If this is a good idea to ask / Am I entitled with the decreasing rent amounts?
If yes, how much is acceptable to ask for? At the moment the market comparison in our area is anything between €850 and €950 pm.

If the landlord declines, then we will definetly have to move, and I really dont want to move from one rented house to another. I have always said since I moved in there, that whenever I moved out, that it would be into my own home. ( Realistically with our circumstances, it will more that likely be around the first quarter of 2010 before we have our own home).


Any advice guys???


----------



## Susanna (15 Jan 2009)

*Re: Can I ask for a reduction???*

If the landlord declines,you could always stay put.With removal costs and hassle it might be worth your while staying.


----------



## moondance (15 Jan 2009)

*Re: Can I ask for a reduction???*

There's certainly no harm in asking - as you're such a good tenant I'm sure the landlord would be eager to keep you there.


----------



## chrisboy (15 Jan 2009)

*Re: Can I ask for a reduction???*

Just as rents went up in the boom they're coming down now. If ya dont ask, you wont get. If i were you i'd say it to the agent, and i'd be very surprised if he didnt give you a reduction..


----------



## tiger (15 Jan 2009)

*Re: Can I ask for a reduction???*

Definitely ask.  You'll need to be ready for some negotiation, which means if you're to be taken seriously, you'll need to be ready to move!


----------



## gurramok (16 Jan 2009)

*Re: Can I ask for a reduction???*

Here's your answer.
"At the moment the market comparison in our area is anything between €850 and €950 pm."
Do you want that extra €150-250 in your pocket or the landlords pocket because of your fear of asking for a reduction or moving?

If you still pay €1100 for a another year, thats a 3 grand saving you have missed on.

Its called shopping around, renting is a business transaction, its not made out of loyalty


----------



## z104 (16 Jan 2009)

*Re: Can I ask for a reduction???*

Compare it with rents for similar properties in the area. If you are paying over the average then ask. If the landlord can afford it then I'd say you have a good chance of getting something knocked off it. If the landlord is not covering the mortgage then you might not get a reduction.
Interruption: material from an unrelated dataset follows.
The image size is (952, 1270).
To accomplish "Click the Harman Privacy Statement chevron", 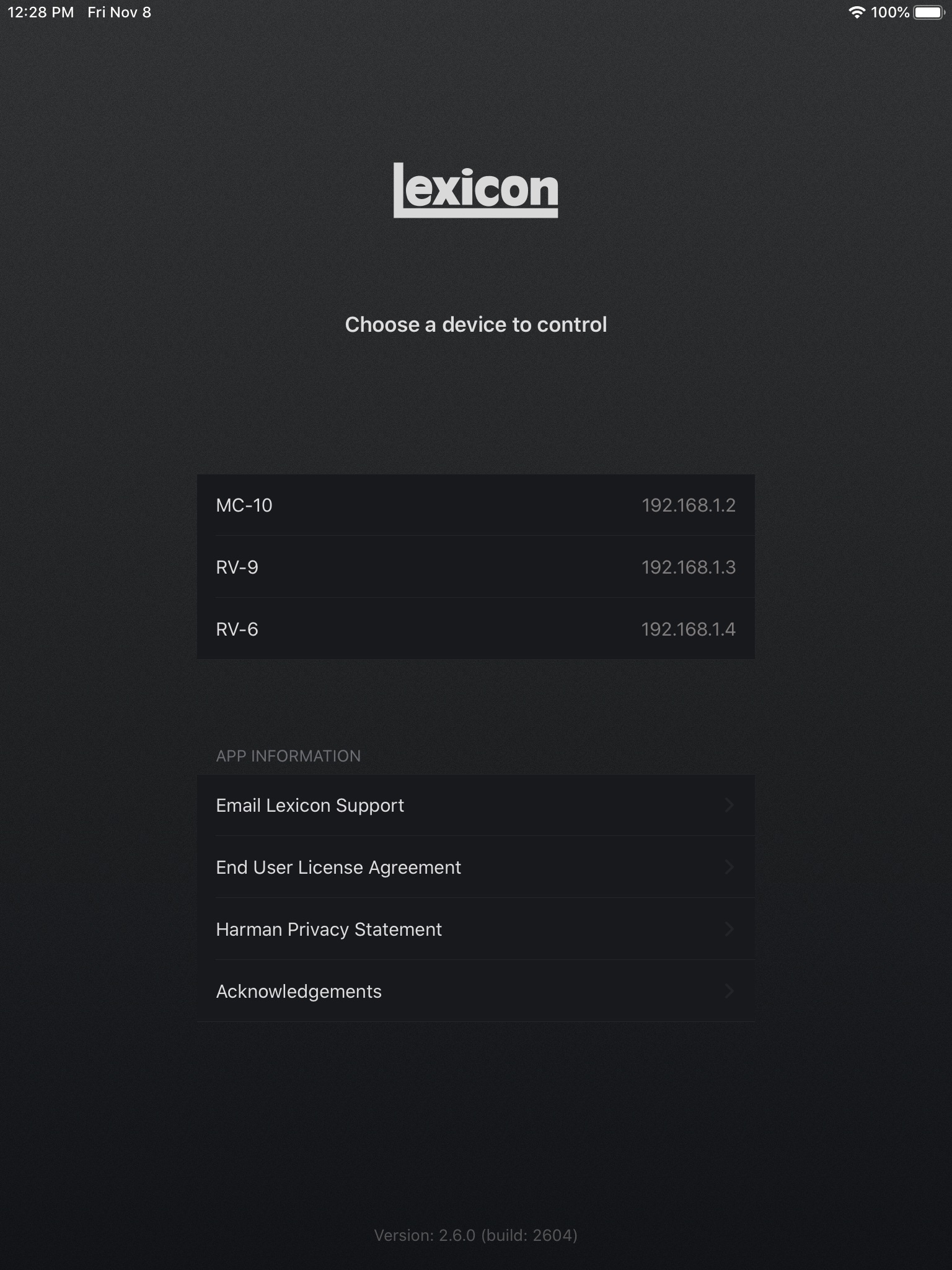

That rent does sound ok though for the general area.


----------



## S.L.F (16 Jan 2009)

*Re: Can I ask for a reduction???*

Speaking as a land lord I'd love to have you as a tenant, so I suggest you ask him or her for the rent to drop.

You could spell out the work you have done in the house and ask for money for it.

SLF


----------



## Black Sheep (16 Jan 2009)

*Re: Can I ask for a reduction???*

I would be going round to the local estate agent to get written evidence of similar houses in the area offering lower rents just in case he has any doubts of your story.
Any landlord should be delighted to have a tennant like you and as a landlord I would happily negotiate with a tennant (with a view to keeping them) especially in the current climate of falling prices and rents.
I also am very willing to re-imburse tenants for any repairs or replacements they have undertaken


----------



## sam h (16 Jan 2009)

*Re: Can I ask for a reduction???*

Agreed.....as a landlord, there is alot of hassle involved in getting a place ready for a new tenant (in the middle of it at the moment !!).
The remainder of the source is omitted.